== Items ==

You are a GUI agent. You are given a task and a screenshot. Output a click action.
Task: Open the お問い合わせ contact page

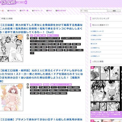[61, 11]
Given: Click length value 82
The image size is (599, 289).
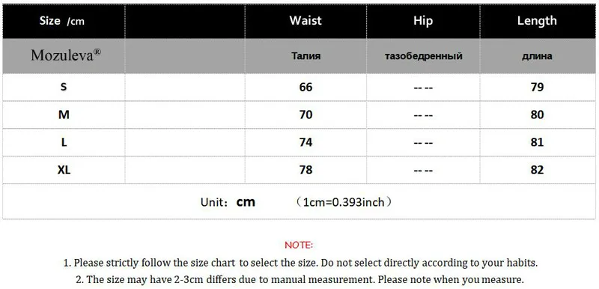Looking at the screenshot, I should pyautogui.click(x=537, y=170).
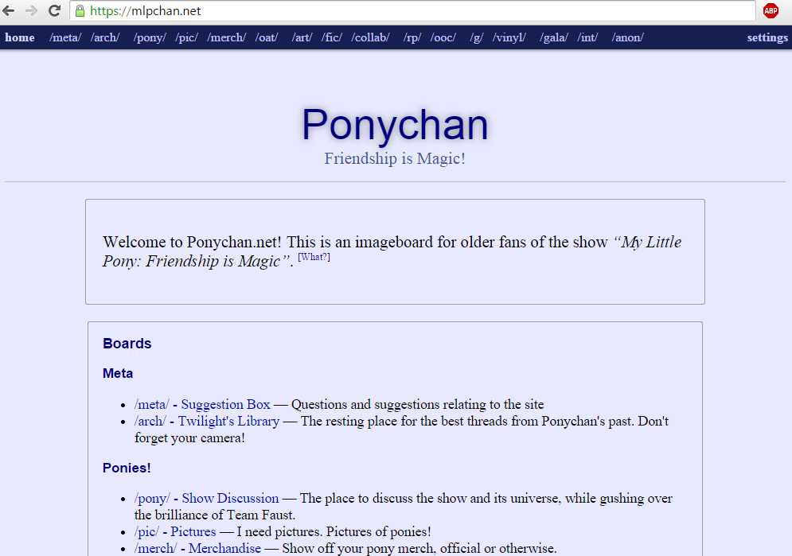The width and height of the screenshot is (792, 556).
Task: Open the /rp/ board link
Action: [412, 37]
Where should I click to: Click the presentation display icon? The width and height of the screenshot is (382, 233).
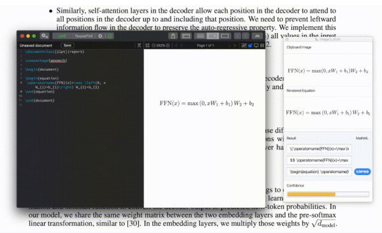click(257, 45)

===
== Items ==

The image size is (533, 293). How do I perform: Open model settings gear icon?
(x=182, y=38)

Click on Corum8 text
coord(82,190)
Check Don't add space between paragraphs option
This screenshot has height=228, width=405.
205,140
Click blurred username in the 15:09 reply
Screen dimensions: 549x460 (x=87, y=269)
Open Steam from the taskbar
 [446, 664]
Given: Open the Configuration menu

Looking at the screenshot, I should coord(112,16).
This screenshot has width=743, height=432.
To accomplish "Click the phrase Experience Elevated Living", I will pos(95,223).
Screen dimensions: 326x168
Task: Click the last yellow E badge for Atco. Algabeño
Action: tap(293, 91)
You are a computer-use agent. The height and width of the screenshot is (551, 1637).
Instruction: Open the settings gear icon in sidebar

===
== Items ==

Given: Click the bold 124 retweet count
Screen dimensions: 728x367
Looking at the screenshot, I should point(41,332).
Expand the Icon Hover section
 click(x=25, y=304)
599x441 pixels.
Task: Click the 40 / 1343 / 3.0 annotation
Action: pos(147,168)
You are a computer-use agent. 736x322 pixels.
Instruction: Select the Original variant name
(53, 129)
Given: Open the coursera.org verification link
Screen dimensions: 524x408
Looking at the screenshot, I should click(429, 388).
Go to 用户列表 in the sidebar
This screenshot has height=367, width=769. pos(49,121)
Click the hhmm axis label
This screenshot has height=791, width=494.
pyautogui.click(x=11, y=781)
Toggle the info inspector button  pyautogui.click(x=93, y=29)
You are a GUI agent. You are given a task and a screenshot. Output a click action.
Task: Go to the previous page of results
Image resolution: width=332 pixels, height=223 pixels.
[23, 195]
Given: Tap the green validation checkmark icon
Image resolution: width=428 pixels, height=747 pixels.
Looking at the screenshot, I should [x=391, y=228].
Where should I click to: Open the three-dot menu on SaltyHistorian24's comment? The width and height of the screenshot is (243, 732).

===

> The request: Rewrite the part of the entries that opens with the line containing "Expand the Icon Hover section" and closes with the line containing "Looking at the screenshot, I should click(429, 388).", substituting "confirmation link" for "verification link" and leaving everything else as it is.

> Output of the task:
Expand the Icon Hover section
 click(x=25, y=304)
599x441 pixels.
Task: Click the 40 / 1343 / 3.0 annotation
Action: pos(147,168)
You are a computer-use agent. 736x322 pixels.
Instruction: Select the Original variant name
(53, 129)
Given: Open the coursera.org confirmation link
Screen dimensions: 524x408
Looking at the screenshot, I should click(429, 388).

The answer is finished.